Rheinpfalz Kirchheimbolanden: Lisel Heise (100) ist das wahrscheinlich älteste Ratsmitglied der Welt

Putzmunter und kritisch stand Lisel Heise am Montag internationalen Medienvertretern Rede und Antwort.  Foto: Stepan
Putzmunter und kritisch stand Lisel Heise am Montag internationalen Medienvertretern Rede und Antwort.

Die „grüne Welle in Europa“ hält sie für ein gutes Omen und dass es kein Freibad in Kibo gibt für ein Unding. Die Wähler haben Lisel Heise dafür von ganz hinten auf den Spitzenplatz der Liste „Wir für Kibo“ geschubst. Gestern stand die 100-Jährige im Mittelpunkt der seit Jahrzehnten ersten internationalen Pressekonferenz in ihrer Stadt.

20 Minuten mussten Medienvertreter und Weggefährten am Montagmittag im Westflügel der Orangerie warten, weil Lisel Heise vor der Pressekonferenz noch ein separates Date mit dem SWR hatte. Dann aber gab’s Spalier und Beifall für Kirchheimbolandens Hundertjährige, die die Wähler am Sonntagabend mit 991 Stimmen von Platz 20 auf den Spitzenplatz der Liste „Wir für Kibo“ katapultiert hatten.
* * *
*ÜBUNGSAUFGABEN*.
a) Geben Sie aus dem Text über Lisel Heise den Abschnitt wortgetreu aus, der mit den Worten „Die „grüne Welle“ beginnt und mit „in ihrer Stadt.“ endet.
b) Beantworten Sie die folgenden Fragen zum Text über Lisel Heise.
(i) Wie alt ist Lisel Heise?
(ii) Was gibt es in Kibo nach ihrer Ansicht nicht, obwohl es das geben sollte?
(iii) Mit wie vielen Stimmen wurde sie auf den Spitzenplatz der Liste gewählt?
c) Nennen Sie alle verschiedenen Zahlen, die im Text über Lisel Heise in Ziffern geschrieben stehen.

*GESAMMELTES MATERIAL*.
* * *
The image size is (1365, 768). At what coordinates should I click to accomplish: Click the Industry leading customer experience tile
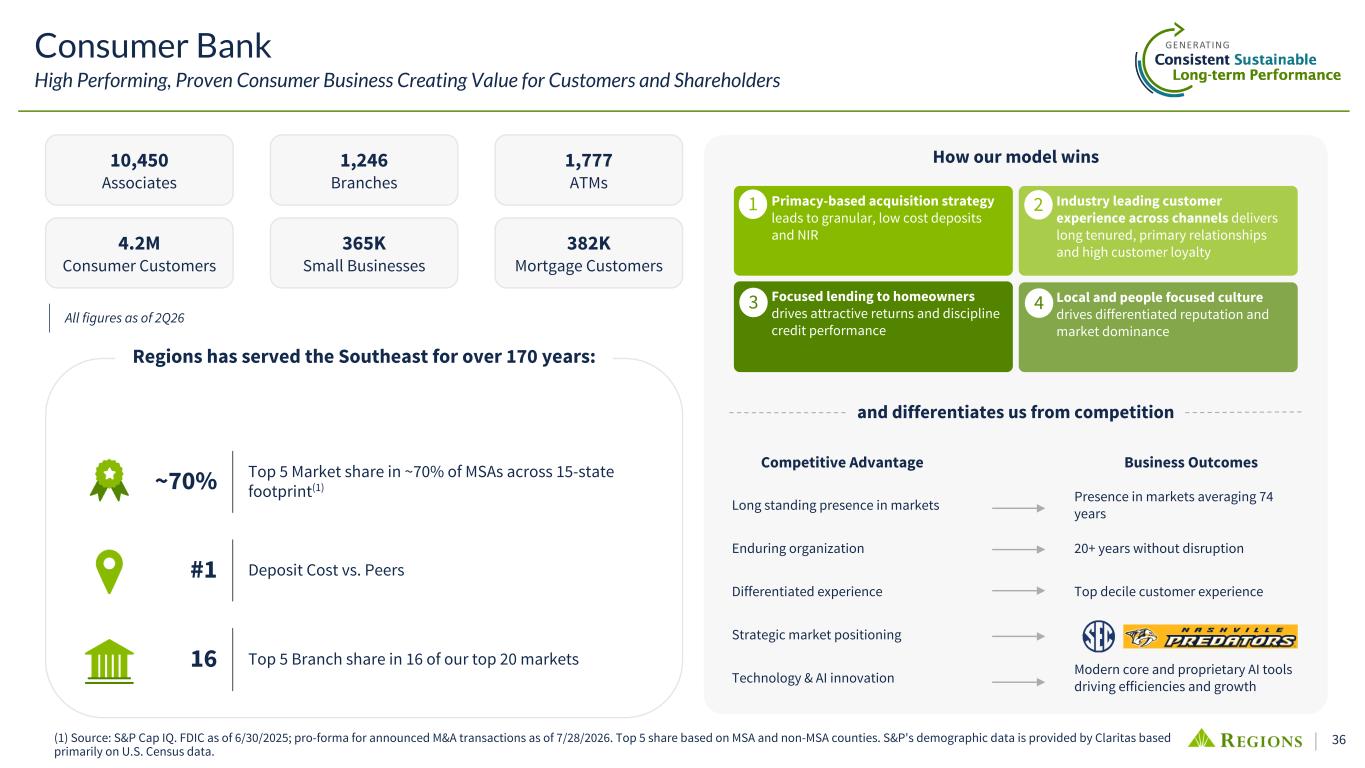(1158, 231)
* * *
*LÖSUNGEN*.
a)
Die „grüne Welle in Europa“ hält sie für ein gutes Omen und dass es kein Freibad in Kibo gibt für ein Unding. Die Wähler haben Lisel Heise dafür von ganz hinten auf den Spitzenplatz der Liste „Wir für Kibo“ geschubst. Gestern stand die 100-Jährige im Mittelpunkt der seit Jahrzehnten ersten internationalen Pressekonferenz in ihrer Stadt.

b)
(i) 100 Jahre
(ii) Ein Freibad
(iii) Mit 991 Stimmen

c) 100, 20, 991